Ya tenía pensado un tema del que quería hablar en una de las próximas cartas de esta mi querida newsletter. Le había estado dando vueltas, había tomado algunas notas, me había guardado unos cuanto links, y de repente… ¡pum! Alguien escribió sobre ello antes que yo. Y mucho mejor que yo, por supuesto. El tema, si os pica la curiosidad, era por qué tantos trends de belleza últimamente tienen nombres de comida (“glazed donut skin”, “blueberry milk nails” o “tomato girl makeup”, por citar solo algunos de los que se han hecho más conocidos en TikTok). Jessica DeFino, que tiene una newsletter fantástica sobre el mundo beauty, justo habló de ello en un artículo para el Sunday Times (que no puedo leer completo porque es solo para socios del periódico, pero sí algunos fragmentos que ella misma ha compartido en The Unpublishable, junto a varios descartes que el Times dejó fuera del texto final).

════════════════

◆ Exploración del material
[a] Reproduzca el pasaje del texto sobre tendencias de belleza comprendido entre "Ya tenía pensado" y "del texto final).", ambos incluidos.
[b] Enumere los nombres de tendencias de belleza que se citan como ejemplo en el texto sobre tendencias de belleza.

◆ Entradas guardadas
════════════════

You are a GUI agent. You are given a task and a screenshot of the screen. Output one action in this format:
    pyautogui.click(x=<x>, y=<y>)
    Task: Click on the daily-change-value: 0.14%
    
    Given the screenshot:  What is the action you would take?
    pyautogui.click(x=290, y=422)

════════════════

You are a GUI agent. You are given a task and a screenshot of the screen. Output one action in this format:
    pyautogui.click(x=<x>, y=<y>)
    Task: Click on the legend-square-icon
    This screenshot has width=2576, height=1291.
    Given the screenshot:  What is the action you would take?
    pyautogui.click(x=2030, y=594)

════════════════

◆ Respuestas
[a]
Ya tenía pensado un tema del que quería hablar en una de las próximas cartas de esta mi querida newsletter. Le había estado dando vueltas, había tomado algunas notas, me había guardado unos cuanto links, y de repente… ¡pum! Alguien escribió sobre ello antes que yo. Y mucho mejor que yo, por supuesto. El tema, si os pica la curiosidad, era por qué tantos trends de belleza últimamente tienen nombres de comida (“glazed donut skin”, “blueberry milk nails” o “tomato girl makeup”, por citar solo algunos de los que se han hecho más conocidos en TikTok). Jessica DeFino, que tiene una newsletter fantástica sobre el mundo beauty, justo habló de ello en un artículo para el Sunday Times (que no puedo leer completo porque es solo para socios del periódico, pero sí algunos fragmentos que ella misma ha compartido en The Unpublishable, junto a varios descartes que el Times dejó fuera del texto final).

[b]
- "glazed donut skin"
- "blueberry milk nails"
- "tomato girl makeup"